» **課題一覧**
(A) 次の(i)〜(iii)は、サリン事件を扱った本の感想文の内容と合っていますか？それぞれ「はい」か「いいえ」で答え、決め手となる感想文の語句をそのまま引用してください。(i) 事件発生の直後から、一部ではサリンではないかという見方があった。(ii) 本書は、現場に出動した隊員自身の体験記の形式で書かれている。(iii) 事件後、市谷駐屯地ではカナリアが飼われていた。
(B) サリン事件を扱った本の感想文を、最後の文の後から書き継いでもらえますか？

» **本文**
誰も日本国内で神経ガスによるテロが起きるなんて思ってなかったよね。
それでも事件発生直後から「サリンではないか」と見方が一部で出ていた。
けれど、正確な情報はどこも掴んでいなかった。

それは自衛隊も一緒だ。情報が混乱するなかで隊員たちを集め、装備を
整え、自らの命の危険さえあるのに現場に駆け付ける。

サリンが撒かれた車両からサリンが入ったパックを取り除いた営団地下鉄
の職員さんが犠牲者になったように、現場に出動した自衛隊員・警察官・
消防庁職員が残留サリンの犠牲になる可能性も高かったんだよね。

ただ、本書は指揮官であり現場の状況をテレビ画面を通じてしか見ていな
い人の報告書の形式なので緊迫感には欠けるかな。部下たちの命を第一
に考えていることには共感したけれど。

興味深かったのはパトカーに先導された自衛隊車両が緊急走行に慣れて
おらずに迷子になりそうになったこととか、事件後に市谷駐屯地でカナリア
が飼われていたこと。

カナリアを購入するのに自衛隊幹部が「どの予算から出せばいいのか」と
頭を悩ませていたらしい。結局は「消耗品」になったようだけれど。

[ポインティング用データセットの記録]
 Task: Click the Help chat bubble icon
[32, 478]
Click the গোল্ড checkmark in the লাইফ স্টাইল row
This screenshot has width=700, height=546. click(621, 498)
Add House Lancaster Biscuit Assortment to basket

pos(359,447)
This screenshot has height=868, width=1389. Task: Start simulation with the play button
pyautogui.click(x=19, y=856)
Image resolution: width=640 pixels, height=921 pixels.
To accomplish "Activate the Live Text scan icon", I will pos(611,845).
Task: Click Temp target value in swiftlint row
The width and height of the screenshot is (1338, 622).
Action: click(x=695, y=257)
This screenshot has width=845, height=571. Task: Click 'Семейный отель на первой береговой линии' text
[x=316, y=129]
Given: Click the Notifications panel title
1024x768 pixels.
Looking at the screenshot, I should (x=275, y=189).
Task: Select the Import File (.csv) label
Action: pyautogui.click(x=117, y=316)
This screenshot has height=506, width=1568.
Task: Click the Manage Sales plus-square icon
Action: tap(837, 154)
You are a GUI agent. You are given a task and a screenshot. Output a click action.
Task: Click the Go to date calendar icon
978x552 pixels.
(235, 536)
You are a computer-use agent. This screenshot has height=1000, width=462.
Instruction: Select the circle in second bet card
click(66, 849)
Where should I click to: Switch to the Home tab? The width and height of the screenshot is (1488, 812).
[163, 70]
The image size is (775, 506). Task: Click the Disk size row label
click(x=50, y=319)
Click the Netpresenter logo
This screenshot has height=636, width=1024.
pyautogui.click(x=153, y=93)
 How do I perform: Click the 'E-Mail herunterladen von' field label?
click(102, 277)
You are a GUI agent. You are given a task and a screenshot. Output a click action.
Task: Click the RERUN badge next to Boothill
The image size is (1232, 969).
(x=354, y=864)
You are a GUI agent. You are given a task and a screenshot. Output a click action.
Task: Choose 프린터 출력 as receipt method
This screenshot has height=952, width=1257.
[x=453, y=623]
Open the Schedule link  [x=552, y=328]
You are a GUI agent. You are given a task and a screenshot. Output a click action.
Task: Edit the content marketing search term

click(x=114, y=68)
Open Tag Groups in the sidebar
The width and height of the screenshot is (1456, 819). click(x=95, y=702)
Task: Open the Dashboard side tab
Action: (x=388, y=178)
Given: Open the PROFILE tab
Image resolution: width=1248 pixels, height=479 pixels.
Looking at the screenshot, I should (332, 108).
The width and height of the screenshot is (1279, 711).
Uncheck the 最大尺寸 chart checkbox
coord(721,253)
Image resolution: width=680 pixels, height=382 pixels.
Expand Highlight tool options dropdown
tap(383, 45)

» **最終結果**
(A)
(i) はい。『それでも事件発生直後から「サリンではないか」と見方が一部で出ていた』
(ii) いいえ。『本書は指揮官であり現場の状況をテレビ画面を通じてしか見ていない人の報告書の形式』
(iii) はい。『事件後に市谷駐屯地でカナリアが飼われていた』

(B)
地下鉄サリン事件後、オウム真理教の上九一色村の施設に警察の一斉
捜索が入ったのだが、その際に自衛隊が計画していた作戦の内容が掲載
されている。実行には移されず「幻の作戦」になったのだが、実行されなく
て本当に良かったと思うわ。

オウム真理教によるこの事件では今でも後遺症を抱えている人たちが多く
いる。なのに、オウム真理教から名を変えた教団の生き残りたちの集団は、
現在でも事件を知らない若い世代を勧誘しているんだよな。

喉元過ぎれば熱さを忘れるじゃないけれど、オウム真理教による一連の
事件も風化させてはいけないと思うわ。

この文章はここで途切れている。